SECURITIES AND EXCHANGE COMMISSION

Washington, DC 20549

   
  FORM 8-K  
 

 
CURRENT REPORT
 
PURSUANT TO SECTION 13 OR 15(d) OF THE
SECURITIES EXCHANGE ACT OF 1934 

 
Date of Report (Date of earliest event reported):  June 9, 2011
 

 

   

PERFORMANCE TECHNOLOGIES, INCORPORATED
 
(Exact name of registrant as specified in its charter)

 
         
Delaware
(State or other jurisdiction
of incorporation)
 
02-27460
(Commission
File Number)
 
16-1158413
(IRS Employer
Identification No.)
         
205 Indigo Creek Drive
 Rochester, New York
 
 
14626
(Address of principal executive offices)
 
(Zip Code)


(585) 256-0200   
(Registrant’s telephone number, including area code)
 
Check the appropriate box below if the Form 8-K filing is intended to simultaneously satisfy the filing obligation of the registrant under any of the following provisions (see General Instruction A.2 below):
 
[  ]
Written communications pursuant to Rule 425 under the Securities Act (17 CFR 230.425)
[  ]
Soliciting material pursuant to Rule 14a-12 under the Exchange Act (17 CFR 240.14a-12)
[  ]
Pre-commencement communications pursuant to Rule 14d-2(b) under the Exchange Act (17 CFR 240.14d-2(b))
[  ]
Pre-commencement communications pursuant to Rule 13e-4(c) under the Exchange Act (17 CFR 240.13e-4(c))
 

Item 5.07 Submission of Matters to a Vote of Security Holders

The Annual Meeting of Performance Technologies, Incorporated was held on June 9, 2011. Set forth following are descriptions of the two matters that were voted upon at this meeting and the voting results with respect to each such matter.

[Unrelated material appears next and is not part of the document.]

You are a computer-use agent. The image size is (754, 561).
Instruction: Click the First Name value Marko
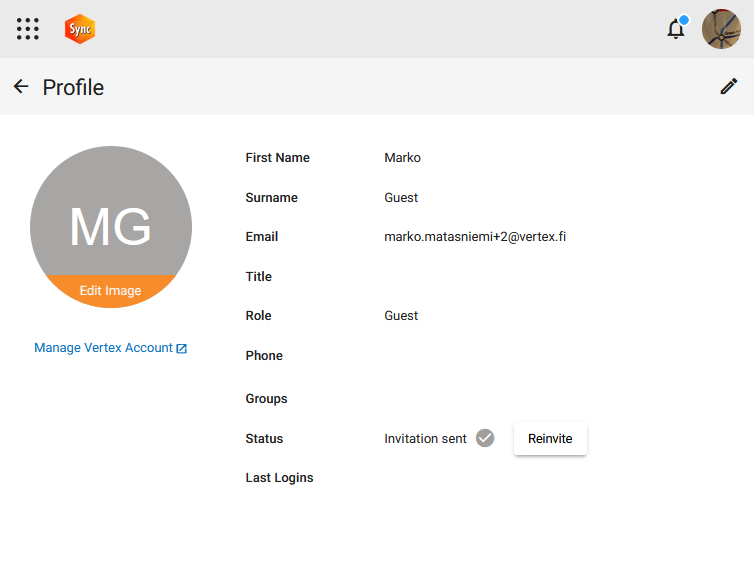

1. A proposal to elect one director to serve for a three-year term until the Annual Meeting to be held in 2014 or until his successor is duly elected or appointed and qualifies:

Director Votes For Votes Withheld Broker Non-Votes
Charles E. Maginness 2,569,212 4,921,642 2,597,132

As directors are elected by plurality vote and the proposal to elect Mr. Maginness received a plurality of votes, Mr. Maginness was re-elected.

 

2. A proposal to ratify the appointment of PricewaterhouseCoopers LLP as the Company’s independent public accounting firm for the year ending December 31, 2011:

Votes For Votes Against Abstentions
10,054,679 22,801 10,506
   

 

SIGNATURES

Pursuant to the requirements of the Securities Exchange Act of 1934, the Registrant has duly caused this Report to be signed on its behalf by the undersigned hereunto duly authorized.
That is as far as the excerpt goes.